README.md

---
license: apache-2.0
base_model: Qwen/Qwen2.5-Coder-7B-Instruct
library_name: peft
pipeline_tag: text-generation
tags:
  - code
  - security
  - cybersecurity
  - vulnerability-detection
  - application-security
  - ai-generated-code
  - qlora
  - peft
  - qwen2.5-coder
---

# Nullsec-S1

Nullsec-S1 is an open-source security model purpose-built to audit AI-generated apps, agents, and vibecoded software before they reach production.

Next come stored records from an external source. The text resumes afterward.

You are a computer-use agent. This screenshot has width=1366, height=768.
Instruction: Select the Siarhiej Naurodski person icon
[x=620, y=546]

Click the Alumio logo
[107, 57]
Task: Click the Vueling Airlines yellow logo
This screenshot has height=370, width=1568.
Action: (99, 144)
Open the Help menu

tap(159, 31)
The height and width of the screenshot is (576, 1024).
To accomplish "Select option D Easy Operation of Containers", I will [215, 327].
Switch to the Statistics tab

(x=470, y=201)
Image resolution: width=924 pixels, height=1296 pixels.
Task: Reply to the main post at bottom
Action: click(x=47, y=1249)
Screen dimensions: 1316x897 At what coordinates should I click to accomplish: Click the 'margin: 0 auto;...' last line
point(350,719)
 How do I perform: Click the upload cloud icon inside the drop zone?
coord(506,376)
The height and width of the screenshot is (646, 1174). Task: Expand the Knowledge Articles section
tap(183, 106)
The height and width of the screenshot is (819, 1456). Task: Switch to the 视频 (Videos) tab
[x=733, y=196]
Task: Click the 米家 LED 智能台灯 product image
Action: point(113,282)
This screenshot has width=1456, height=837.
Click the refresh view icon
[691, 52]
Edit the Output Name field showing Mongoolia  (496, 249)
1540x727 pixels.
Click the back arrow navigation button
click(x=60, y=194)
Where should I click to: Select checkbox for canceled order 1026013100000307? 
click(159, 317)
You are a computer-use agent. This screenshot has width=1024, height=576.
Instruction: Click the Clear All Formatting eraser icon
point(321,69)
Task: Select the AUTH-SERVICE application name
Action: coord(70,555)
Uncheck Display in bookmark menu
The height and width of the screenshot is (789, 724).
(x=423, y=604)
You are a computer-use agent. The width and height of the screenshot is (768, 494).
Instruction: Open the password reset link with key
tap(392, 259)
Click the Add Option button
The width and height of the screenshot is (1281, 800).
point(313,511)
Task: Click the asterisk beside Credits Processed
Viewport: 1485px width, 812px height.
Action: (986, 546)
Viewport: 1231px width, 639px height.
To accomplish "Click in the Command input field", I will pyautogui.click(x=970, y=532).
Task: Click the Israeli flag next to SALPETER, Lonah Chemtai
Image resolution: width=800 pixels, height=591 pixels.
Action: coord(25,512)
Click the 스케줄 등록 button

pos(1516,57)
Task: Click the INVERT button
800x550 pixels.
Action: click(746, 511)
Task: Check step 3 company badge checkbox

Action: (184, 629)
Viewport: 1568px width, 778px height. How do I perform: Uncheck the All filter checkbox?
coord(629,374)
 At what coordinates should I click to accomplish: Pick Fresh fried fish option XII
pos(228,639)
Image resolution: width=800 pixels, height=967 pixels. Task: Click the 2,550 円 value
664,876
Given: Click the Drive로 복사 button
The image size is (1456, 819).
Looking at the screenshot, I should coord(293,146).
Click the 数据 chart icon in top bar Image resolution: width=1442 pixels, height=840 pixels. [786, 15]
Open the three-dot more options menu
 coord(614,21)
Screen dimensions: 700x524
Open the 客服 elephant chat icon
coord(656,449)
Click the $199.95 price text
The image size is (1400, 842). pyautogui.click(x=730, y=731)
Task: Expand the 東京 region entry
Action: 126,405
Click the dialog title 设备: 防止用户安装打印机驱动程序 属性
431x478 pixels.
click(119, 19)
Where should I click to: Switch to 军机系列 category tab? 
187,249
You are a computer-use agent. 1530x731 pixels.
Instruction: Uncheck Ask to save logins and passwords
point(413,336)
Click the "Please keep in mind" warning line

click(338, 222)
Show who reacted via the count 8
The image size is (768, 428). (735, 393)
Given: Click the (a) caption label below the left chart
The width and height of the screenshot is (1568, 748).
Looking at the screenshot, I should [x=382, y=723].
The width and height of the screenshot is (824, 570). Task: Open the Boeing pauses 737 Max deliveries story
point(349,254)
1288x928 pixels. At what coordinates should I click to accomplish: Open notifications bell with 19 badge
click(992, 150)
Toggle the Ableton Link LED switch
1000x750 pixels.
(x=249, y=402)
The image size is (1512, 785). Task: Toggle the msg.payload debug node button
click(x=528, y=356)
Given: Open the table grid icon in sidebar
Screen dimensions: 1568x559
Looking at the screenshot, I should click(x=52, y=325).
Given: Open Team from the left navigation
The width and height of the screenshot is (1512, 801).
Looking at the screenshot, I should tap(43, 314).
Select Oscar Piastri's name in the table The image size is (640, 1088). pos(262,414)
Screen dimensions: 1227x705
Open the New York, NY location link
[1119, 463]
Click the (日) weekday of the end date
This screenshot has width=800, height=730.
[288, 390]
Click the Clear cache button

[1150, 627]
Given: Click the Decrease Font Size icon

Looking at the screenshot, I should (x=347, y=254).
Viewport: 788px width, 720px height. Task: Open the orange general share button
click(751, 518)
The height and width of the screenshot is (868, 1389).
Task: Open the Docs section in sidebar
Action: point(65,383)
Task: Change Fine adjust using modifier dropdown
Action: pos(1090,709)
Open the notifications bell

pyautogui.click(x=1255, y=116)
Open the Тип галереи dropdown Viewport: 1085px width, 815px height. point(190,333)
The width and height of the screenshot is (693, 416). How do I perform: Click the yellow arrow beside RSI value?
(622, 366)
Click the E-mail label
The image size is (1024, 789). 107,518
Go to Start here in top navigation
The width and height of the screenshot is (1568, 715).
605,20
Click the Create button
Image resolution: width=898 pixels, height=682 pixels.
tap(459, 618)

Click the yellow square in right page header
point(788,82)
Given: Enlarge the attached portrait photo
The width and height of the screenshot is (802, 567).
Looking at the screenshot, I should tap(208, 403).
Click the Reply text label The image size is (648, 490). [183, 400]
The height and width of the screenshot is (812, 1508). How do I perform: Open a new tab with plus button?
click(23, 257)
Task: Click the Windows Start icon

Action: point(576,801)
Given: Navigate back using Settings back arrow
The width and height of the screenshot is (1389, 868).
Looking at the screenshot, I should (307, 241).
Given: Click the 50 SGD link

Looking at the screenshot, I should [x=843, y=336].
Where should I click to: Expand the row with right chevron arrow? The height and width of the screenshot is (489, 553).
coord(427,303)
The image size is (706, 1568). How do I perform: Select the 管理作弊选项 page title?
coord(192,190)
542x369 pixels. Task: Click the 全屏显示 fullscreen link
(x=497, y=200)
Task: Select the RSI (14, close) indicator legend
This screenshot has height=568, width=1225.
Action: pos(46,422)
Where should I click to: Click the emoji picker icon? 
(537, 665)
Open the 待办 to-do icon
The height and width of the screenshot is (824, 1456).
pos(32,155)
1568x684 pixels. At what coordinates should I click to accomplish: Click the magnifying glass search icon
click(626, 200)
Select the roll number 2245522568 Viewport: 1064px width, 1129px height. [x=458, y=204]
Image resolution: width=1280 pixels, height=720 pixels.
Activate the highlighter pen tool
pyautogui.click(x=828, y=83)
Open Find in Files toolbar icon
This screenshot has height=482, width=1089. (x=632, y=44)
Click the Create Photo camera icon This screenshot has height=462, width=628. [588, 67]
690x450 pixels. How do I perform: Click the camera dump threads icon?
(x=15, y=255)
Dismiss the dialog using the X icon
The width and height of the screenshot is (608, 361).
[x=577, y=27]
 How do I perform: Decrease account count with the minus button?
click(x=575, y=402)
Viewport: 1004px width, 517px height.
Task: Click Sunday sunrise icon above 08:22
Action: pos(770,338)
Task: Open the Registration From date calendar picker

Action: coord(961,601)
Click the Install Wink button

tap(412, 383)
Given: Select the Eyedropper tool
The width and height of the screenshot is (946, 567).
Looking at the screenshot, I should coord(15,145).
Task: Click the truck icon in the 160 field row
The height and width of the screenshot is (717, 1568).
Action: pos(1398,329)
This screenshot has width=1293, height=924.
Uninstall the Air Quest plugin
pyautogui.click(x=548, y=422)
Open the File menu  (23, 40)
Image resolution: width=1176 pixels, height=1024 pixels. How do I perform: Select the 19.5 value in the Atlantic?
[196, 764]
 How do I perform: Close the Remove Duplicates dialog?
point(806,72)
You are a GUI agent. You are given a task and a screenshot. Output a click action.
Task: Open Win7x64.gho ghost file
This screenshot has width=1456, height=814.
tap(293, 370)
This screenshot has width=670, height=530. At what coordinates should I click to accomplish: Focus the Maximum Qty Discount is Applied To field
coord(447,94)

This repository contains the **RC2/v1.1 PEFT / QLoRA adapter** for `Qwen/Qwen2.5-Coder-7B-Instruct`. It is an adapter release, not merged full model weights. Users need the base model plus this adapter.

## Release

- Model name: Nullsec-S1
- Release: RC2/v1.1
- GitHub release tag: [`v1.0.0-rc25`](https://github.com/trynullsec/nullsec-s1/releases/tag/v1.0.0-rc25)
- Release artifact commit: `c29c7f1`
- Base model: `Qwen/Qwen2.5-Coder-7B-Instruct`
- Adapter type: PEFT / QLoRA
- Adapter weights: `adapter_model.safetensors`
- Tokenizer/chat template: included with this adapter repository

## What it is

Nullsec-S1 returns final structured JSON security audit verdicts for application code, AI-generated apps, autonomous agents, MCP tools, Web3/wallet flows, and common application-security failures.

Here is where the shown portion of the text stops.